Can't wait for both these to be rectified, i will let you know the outcome.

Thanks again!

Hi Alexander,

shouldn't be the static route:

route outside 133.133.133.128 255.255.255.248 122.122.122.122 1

... configured on the ISP Router?

Thanks.

Regards

Hi,

Last night I also ran into this problem, upgrading from 8.4.1 to 8.4.3 ASA5540.

Customer has two public IP ranges allocated, one on the connected subnet on the outside of the ASA and another that doesnt have an IP address in the outside address range of the ASA. In my experience, whilst its not an ideal configuration its common practice, at least here in the UK.

Following the upgrade all connectivity to the directly connected public IP addresses worked, but connections to the non directly connected second range failed.

Checking ARP debug I saw a similar message to that posted above:

> arp-in: Arp packet received from XX.145.193.133 which is in  different subnet than the connected interface XX.150.85.91/255.255.255.0

Searching on the support community form I found this thread, which showed a workaround using a route and static ARP entries for the non directly connected subnet. I configured up a patch, and tested but it didnt work. As we had spent nearly 10 hours (!!) on this simple upgrade I didnt troubleshoot this any furthur, was loosing the will to live at this point and customer wanted the service back up.

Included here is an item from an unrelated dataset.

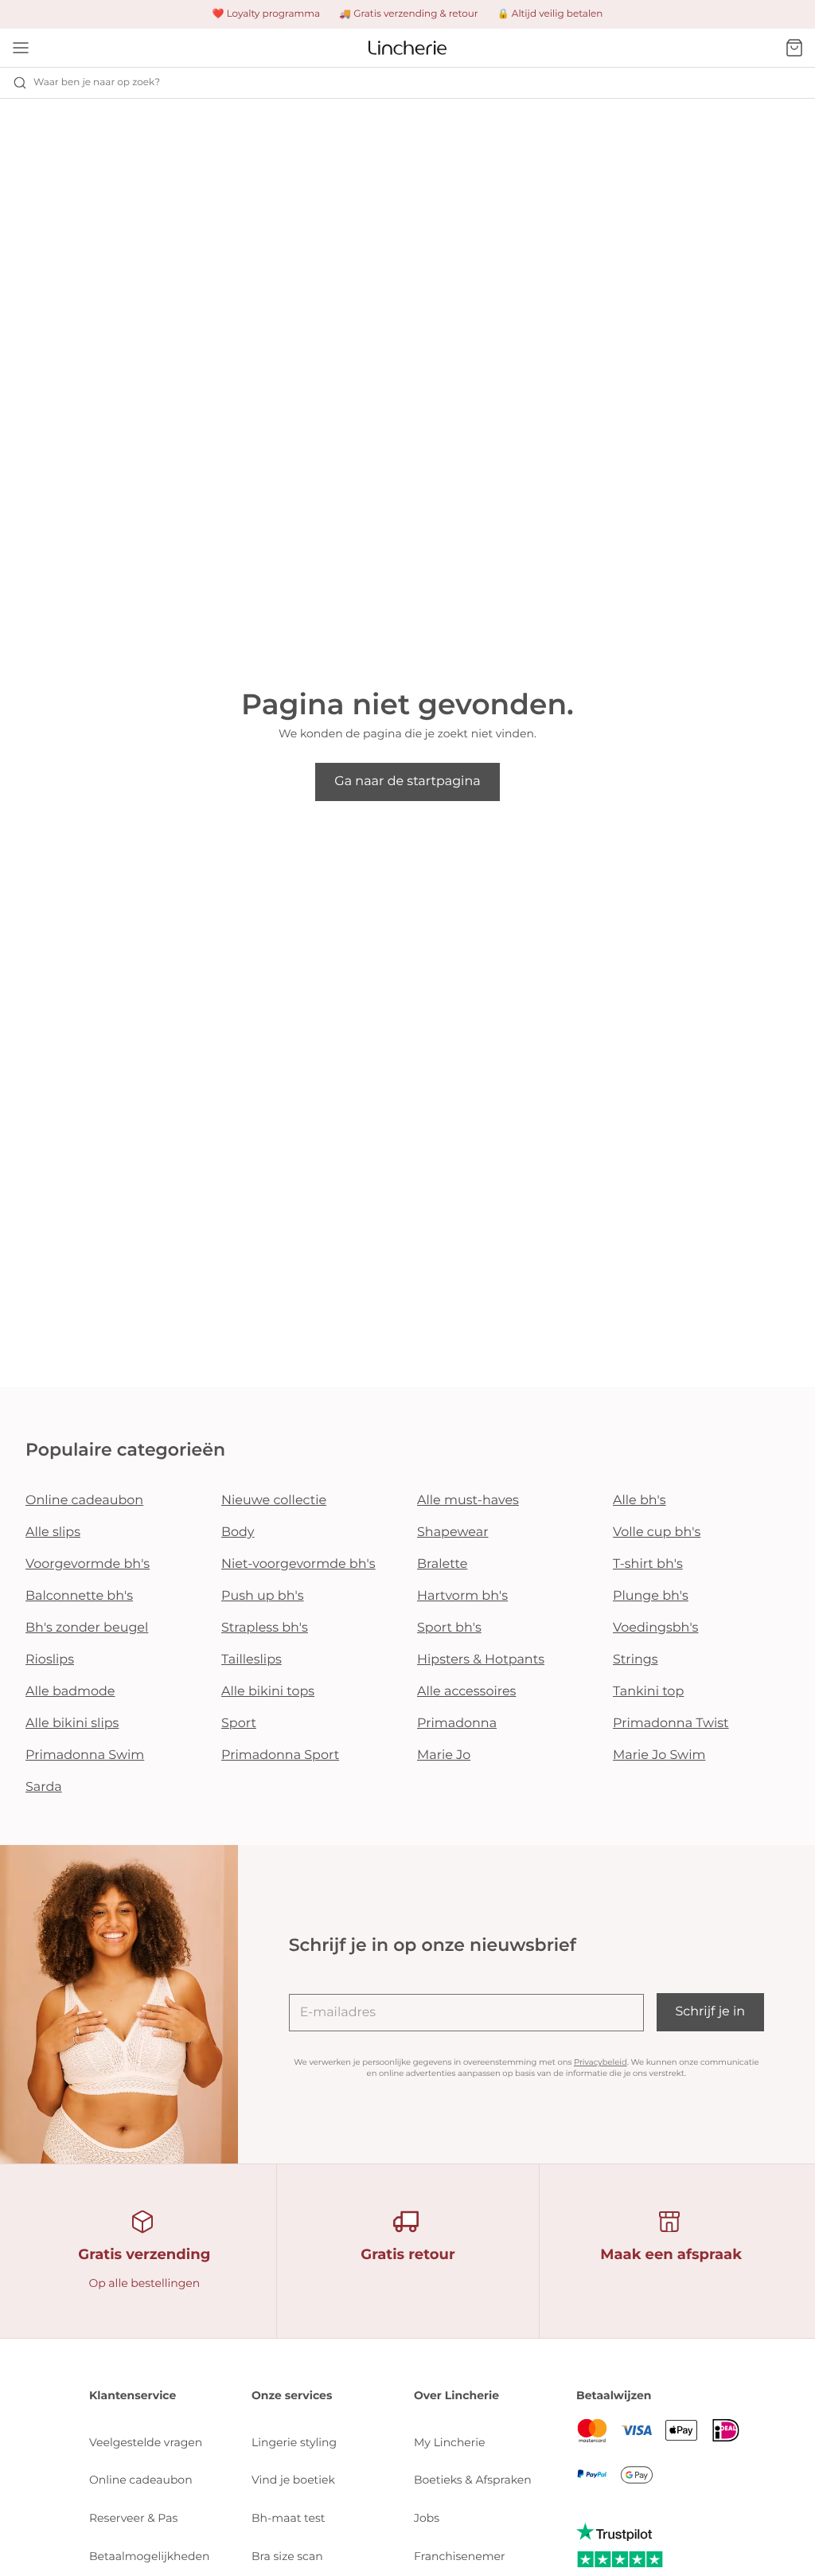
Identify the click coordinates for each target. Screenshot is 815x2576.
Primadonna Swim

Downgraded to 8.4.2, all worked as per the previous 8.4.1 release.

So, did the static ARP entries fix this problem, as the thread doesnt say. I'm not sure at this stage how to proceed, so would appreciate the experience of others who have run into this issue.

Hi,

Saturday night I had to do a rollback in the windows cause of this issue. The router had secondary address and the ASA with version 8.4.4(1) had static NAT to those subnets. I made a test today as aacole in lab with the static ARP on the ASA and it didn´t work.

I know that the feature can be disabled on version 8.4.4 (5) but that is an interim version so I would not like to ugprade to a beta version and then do an upgrade once again.

Let me know how you guys fix it up.

I will appreciate your help.

Thanks a lot,

Regards,

thanks.

it will work if the ISP removes the secondary IP and configures only the static route.

tried yesterday.

Hi Mick,

thanks for the update.

how can you disable it?

Regards

Check the readme for 8.4(4.5). To disable, its under the arp configg where you define statics, etc. cant remember it exactly, but the readme will tell you. Im going to test on a 5585-x later today.